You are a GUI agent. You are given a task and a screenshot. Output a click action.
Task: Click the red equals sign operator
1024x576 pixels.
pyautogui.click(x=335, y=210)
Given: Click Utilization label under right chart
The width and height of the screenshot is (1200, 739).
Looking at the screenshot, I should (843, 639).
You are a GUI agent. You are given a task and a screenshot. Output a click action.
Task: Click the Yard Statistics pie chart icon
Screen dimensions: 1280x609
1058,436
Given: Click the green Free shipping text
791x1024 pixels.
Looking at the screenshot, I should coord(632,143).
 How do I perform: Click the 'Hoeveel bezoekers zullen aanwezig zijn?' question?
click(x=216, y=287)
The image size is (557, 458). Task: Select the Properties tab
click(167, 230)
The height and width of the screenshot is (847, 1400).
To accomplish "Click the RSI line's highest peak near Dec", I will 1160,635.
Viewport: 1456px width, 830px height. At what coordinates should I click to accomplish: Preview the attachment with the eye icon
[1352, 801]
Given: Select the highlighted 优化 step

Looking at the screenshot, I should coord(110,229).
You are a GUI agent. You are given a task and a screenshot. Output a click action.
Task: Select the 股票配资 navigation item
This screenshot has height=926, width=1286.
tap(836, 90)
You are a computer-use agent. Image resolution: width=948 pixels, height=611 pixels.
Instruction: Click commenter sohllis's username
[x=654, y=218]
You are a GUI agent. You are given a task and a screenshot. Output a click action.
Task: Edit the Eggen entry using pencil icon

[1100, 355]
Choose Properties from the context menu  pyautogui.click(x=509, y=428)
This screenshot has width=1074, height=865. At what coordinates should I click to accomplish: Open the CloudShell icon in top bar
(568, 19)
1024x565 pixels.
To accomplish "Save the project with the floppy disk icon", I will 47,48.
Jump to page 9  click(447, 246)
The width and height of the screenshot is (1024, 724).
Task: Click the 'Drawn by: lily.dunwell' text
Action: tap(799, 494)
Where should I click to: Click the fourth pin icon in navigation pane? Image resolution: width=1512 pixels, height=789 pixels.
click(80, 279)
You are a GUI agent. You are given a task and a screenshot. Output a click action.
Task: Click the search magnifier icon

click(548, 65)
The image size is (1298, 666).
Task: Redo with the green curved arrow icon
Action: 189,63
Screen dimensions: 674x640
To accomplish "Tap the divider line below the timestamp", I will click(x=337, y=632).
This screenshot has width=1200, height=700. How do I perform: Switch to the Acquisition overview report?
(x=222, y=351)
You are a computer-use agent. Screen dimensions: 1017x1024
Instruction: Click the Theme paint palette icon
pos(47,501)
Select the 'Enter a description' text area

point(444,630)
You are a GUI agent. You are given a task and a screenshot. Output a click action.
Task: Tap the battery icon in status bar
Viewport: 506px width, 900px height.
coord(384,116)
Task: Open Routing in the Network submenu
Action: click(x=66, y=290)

==========

* WORK TO BE COMPLETED
Above are the records; retype every one exactly.

* ANSWER TO THIS EXERCISE
You are a GUI agent. You are given a task and a screenshot. Output a click action.
Task: Click the red equals sign operator
1024x576 pixels.
pyautogui.click(x=335, y=210)
Given: Click Utilization label under right chart
The width and height of the screenshot is (1200, 739).
Looking at the screenshot, I should (843, 639).
You are a GUI agent. You are given a task and a screenshot. Output a click action.
Task: Click the Yard Statistics pie chart icon
Screen dimensions: 1280x609
1058,436
Given: Click the green Free shipping text
791x1024 pixels.
Looking at the screenshot, I should coord(632,143).
 How do I perform: Click the 'Hoeveel bezoekers zullen aanwezig zijn?' question?
click(x=216, y=287)
The image size is (557, 458). Task: Select the Properties tab
click(167, 230)
The height and width of the screenshot is (847, 1400).
To accomplish "Click the RSI line's highest peak near Dec", I will 1160,635.
Viewport: 1456px width, 830px height. At what coordinates should I click to accomplish: Preview the attachment with the eye icon
[1352, 801]
Given: Select the highlighted 优化 step

Looking at the screenshot, I should coord(110,229).
You are a GUI agent. You are given a task and a screenshot. Output a click action.
Task: Select the 股票配资 navigation item
This screenshot has height=926, width=1286.
tap(836, 90)
You are a computer-use agent. Image resolution: width=948 pixels, height=611 pixels.
Instruction: Click commenter sohllis's username
[x=654, y=218]
You are a GUI agent. You are given a task and a screenshot. Output a click action.
Task: Edit the Eggen entry using pencil icon

[1100, 355]
Choose Properties from the context menu  pyautogui.click(x=509, y=428)
This screenshot has width=1074, height=865. At what coordinates should I click to accomplish: Open the CloudShell icon in top bar
(568, 19)
1024x565 pixels.
To accomplish "Save the project with the floppy disk icon", I will 47,48.
Jump to page 9  click(447, 246)
The width and height of the screenshot is (1024, 724).
Task: Click the 'Drawn by: lily.dunwell' text
Action: tap(799, 494)
Where should I click to: Click the fourth pin icon in navigation pane? Image resolution: width=1512 pixels, height=789 pixels.
click(80, 279)
You are a GUI agent. You are given a task and a screenshot. Output a click action.
Task: Click the search magnifier icon

click(548, 65)
The image size is (1298, 666).
Task: Redo with the green curved arrow icon
Action: 189,63
Screen dimensions: 674x640
To accomplish "Tap the divider line below the timestamp", I will click(x=337, y=632).
This screenshot has width=1200, height=700. How do I perform: Switch to the Acquisition overview report?
(x=222, y=351)
You are a computer-use agent. Screen dimensions: 1017x1024
Instruction: Click the Theme paint palette icon
pos(47,501)
Select the 'Enter a description' text area

point(444,630)
You are a GUI agent. You are given a task and a screenshot. Output a click action.
Task: Tap the battery icon in status bar
Viewport: 506px width, 900px height.
coord(384,116)
Task: Open Routing in the Network submenu
Action: click(x=66, y=290)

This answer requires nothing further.